Le secteur culturel semble engagé dans une évolution profonde, entre l’impact encore palpable des récentes crises sanitaires et économiques, la mutation de ses administrations ou encore l’arrivée de nouveaux usages et de nouvelles attentes parmi ses publics…. Des opportunités se créent mais également de nouveaux enjeux, et les codes sont bousculés.

Pour survivre, faut-il utiliser le marketing culturel ? Et donc commercialiser la culture ? Vendre son projet culturel « à tout prix » ? Faut-il investir massivement dans de la publicité (racoleuse) ? Ne réaliser que des projets culturels qui plairont au plus grand nombre ?
Rassurez-vous : dans les faits la vérité est ailleurs et bien plus nuancée. C’est à ces interrogations qu’ont répondu, lors d’échanges croisés, Charles Vetter, directeur et programmateur du Festival Cosmo Jazz Chamonix, Carolyn Mercier, attachée de conservation à La Turbine Sciences et Cyril Leclerc, conseiller en communication et marketing culturel du collectif Les Œuvres Vives, lors de la Masterclass « Le marketing au service du projet culturel : enjeux et facteurs clés de succès », organisée par Les étudiants du Master Stratégie Digitale – parcours Marketing et Communication de l’IAE Savoie Mont Blanc.

Le marketing et la culture sont-ils incompatibles ?
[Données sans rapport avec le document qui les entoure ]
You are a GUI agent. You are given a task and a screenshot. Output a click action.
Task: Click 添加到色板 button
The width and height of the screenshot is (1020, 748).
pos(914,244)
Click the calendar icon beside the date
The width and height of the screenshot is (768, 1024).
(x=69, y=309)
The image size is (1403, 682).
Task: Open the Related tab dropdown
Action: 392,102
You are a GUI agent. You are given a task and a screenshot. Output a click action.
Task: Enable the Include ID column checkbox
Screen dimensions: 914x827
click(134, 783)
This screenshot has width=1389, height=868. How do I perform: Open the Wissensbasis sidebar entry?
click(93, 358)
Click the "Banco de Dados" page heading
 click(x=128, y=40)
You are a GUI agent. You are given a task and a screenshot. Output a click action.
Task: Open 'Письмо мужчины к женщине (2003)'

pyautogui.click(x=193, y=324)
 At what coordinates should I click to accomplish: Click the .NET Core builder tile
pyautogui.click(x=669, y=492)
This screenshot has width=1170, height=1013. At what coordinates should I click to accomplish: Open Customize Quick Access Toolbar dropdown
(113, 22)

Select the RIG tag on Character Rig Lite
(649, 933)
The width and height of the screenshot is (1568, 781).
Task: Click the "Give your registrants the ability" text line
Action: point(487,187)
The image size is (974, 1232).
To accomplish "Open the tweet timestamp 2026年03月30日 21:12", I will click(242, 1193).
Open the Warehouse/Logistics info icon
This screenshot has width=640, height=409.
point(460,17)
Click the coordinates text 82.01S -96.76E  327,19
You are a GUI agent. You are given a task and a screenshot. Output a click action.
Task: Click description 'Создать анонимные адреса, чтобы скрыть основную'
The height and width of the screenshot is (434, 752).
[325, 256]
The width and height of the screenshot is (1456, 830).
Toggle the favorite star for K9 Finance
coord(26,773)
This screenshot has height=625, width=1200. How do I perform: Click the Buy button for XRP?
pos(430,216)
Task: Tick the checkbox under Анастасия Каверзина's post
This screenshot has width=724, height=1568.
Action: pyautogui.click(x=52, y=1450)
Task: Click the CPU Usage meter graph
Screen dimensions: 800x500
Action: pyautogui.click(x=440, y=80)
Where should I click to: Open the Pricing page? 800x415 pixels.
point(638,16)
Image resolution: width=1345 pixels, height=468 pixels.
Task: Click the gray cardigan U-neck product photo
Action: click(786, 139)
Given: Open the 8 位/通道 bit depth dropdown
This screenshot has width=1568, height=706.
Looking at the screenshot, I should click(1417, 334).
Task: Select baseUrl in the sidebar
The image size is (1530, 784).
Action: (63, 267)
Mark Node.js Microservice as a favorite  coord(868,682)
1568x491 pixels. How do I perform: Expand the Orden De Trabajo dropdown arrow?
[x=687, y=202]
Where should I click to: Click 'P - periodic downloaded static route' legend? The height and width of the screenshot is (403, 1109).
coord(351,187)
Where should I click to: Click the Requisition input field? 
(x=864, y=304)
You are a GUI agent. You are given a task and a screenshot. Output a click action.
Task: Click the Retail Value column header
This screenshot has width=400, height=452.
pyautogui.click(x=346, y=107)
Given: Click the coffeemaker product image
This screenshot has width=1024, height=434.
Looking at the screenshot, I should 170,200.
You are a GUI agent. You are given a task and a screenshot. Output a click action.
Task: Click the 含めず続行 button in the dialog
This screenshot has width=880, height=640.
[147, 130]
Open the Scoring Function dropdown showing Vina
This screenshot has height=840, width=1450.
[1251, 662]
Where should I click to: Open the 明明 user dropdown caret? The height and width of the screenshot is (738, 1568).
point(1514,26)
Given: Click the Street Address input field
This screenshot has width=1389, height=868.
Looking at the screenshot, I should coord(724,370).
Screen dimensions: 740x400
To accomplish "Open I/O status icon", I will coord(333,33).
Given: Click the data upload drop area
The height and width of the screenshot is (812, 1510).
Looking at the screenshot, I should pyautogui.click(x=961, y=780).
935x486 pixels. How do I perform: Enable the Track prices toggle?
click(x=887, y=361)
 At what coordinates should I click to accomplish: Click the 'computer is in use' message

Est-il antinomique de parler de « marketing culturel » ? Comme l’indique Cyril Leclerc, fondateur du collectif Les Œuvres Vives : « Une œuvre ou une offre culturelle n’est pas un bien de consommation classique »…
Les participants de la Masterclass constatent que dans un projet culturel, ce qui est intéressant, c’est la richesse de sa dimension intellectuelle et émotionnelle. Tout en notant qu’il existe un revers à la médaille : il faut parfois une base de connaissances pour apprécier une œuvre, des « points de références » (exemple : une peinture abstraite ou du jazz). Or les publics n’ont pas toujours cette connaissance et cela influence leur rapport à l’œuvre. Ils peuvent s’y intéresser moins facilement voire pas du tout.
Pourtant le rôle de la culture est de transmettre. Comment faire dans ce cas pour rendre accessible sans dénaturer le projet culturel, le diffuser et le dévoiler sans le dévoyer, et ainsi créer du lien avec ses publics ?

Connaître ses publics

Cette question nous ramène à un élément essentiel, au cœur de la discussion entre les différents intervenants de cette Masterclass : les publics. Comment et pourquoi les prendre en compte les publics dans son projet culturel ?
Pour s’y intéresser, Cyril Leclerc propose une méthode qui s’inscrit sur le long terme :
– D’une part, les projets culturels peuvent travailler sur leur vision, leurs valeurs et leur positionnement (par rapport à la concurrence, aux publics et en se basant sur le projet culturel) afin de créer une relation authentique et durable.
– d’autre part en comprenant mieux les publics (via notamment des études de publics) il est possible de mieux segmenter et de cibler les public
Charles Vetter du Cosmo Jazz l’illustre ainsi : certes, un artiste « ne compose pas par rapport à la demande ». Il ne faut cependant pas « oublier pour qui on joue ». Mais revenons-en à un mythe : celui du « grand public ». « Dans la pratique, à vouloir parler à tout le monde, le risque est de n’intéresser personne » affirme Cyril Leclerc. Pour lui, la bonne question à se poser est « sans dévoyer mon projet culturel, comment je peux faire écho à ce qui se passe chez mes publics, à ce qu’ils attendent ? ».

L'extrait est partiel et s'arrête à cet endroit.